Im Friedensvertrag von Versailles 1919 und Friedensvertrag von Trianon 1920 konnte auch Rumänien sein Staatsgebiet mit den Gebieten vergrößern, wo die Rumänen zwischen 49 % und 90 % der Wohnbevölkerung darstellten. Carol II. regierte bis 1940 und lehnte sich zunächst an die „kleine Entente“ an, ab 1934 jedoch aus wirtschaftlichen Gründen auch an Hitlers Drittes Reich.

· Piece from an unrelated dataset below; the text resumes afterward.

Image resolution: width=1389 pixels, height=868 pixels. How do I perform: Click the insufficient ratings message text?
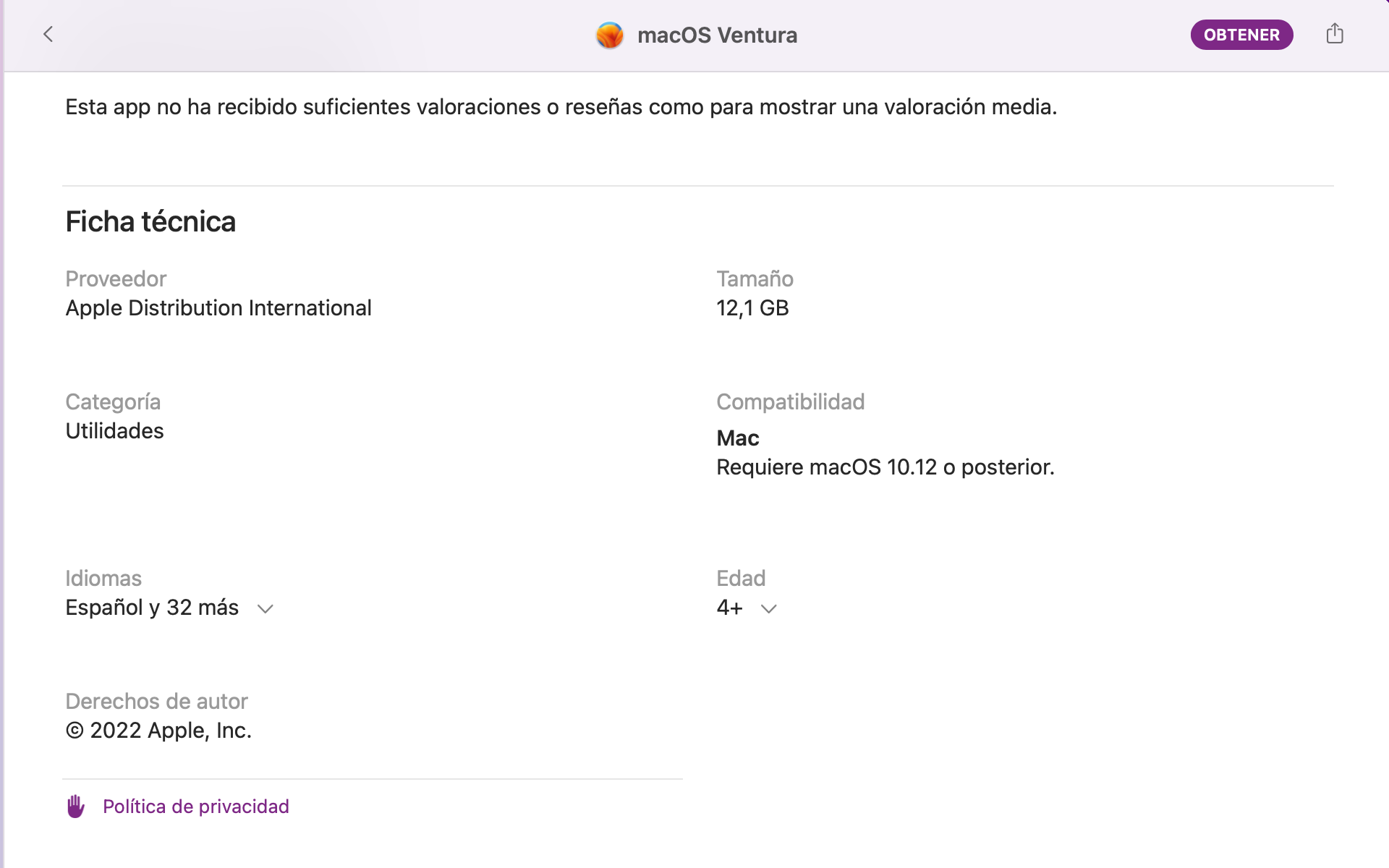pos(561,107)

Ende Juni 1940 erzwang die Sowjetunion im Gefolge ihrer Annexion der baltischen Staaten auch von Rumänien durch ein Ultimatum die sofortige Abtretung der Nordbukowina sowie Bessarabiens. Durch den Wiener Schiedsspruch im August 1940 kam Rumänien unter dem „Schutz“ des Dritten Reiches und Italiens, Rumänien musste den nördlichen Teil Siebenbürgens wieder an Ungarn abtreten, die südliche Dobrudscha wurde wieder bulgarisch. Mit diesem Schiedsspruch und der sowjetischen Besetzung von Bessarabien verlor Rumänien 30 % seines Staatsgebietes und 25 % der Bevölkerung von 1939.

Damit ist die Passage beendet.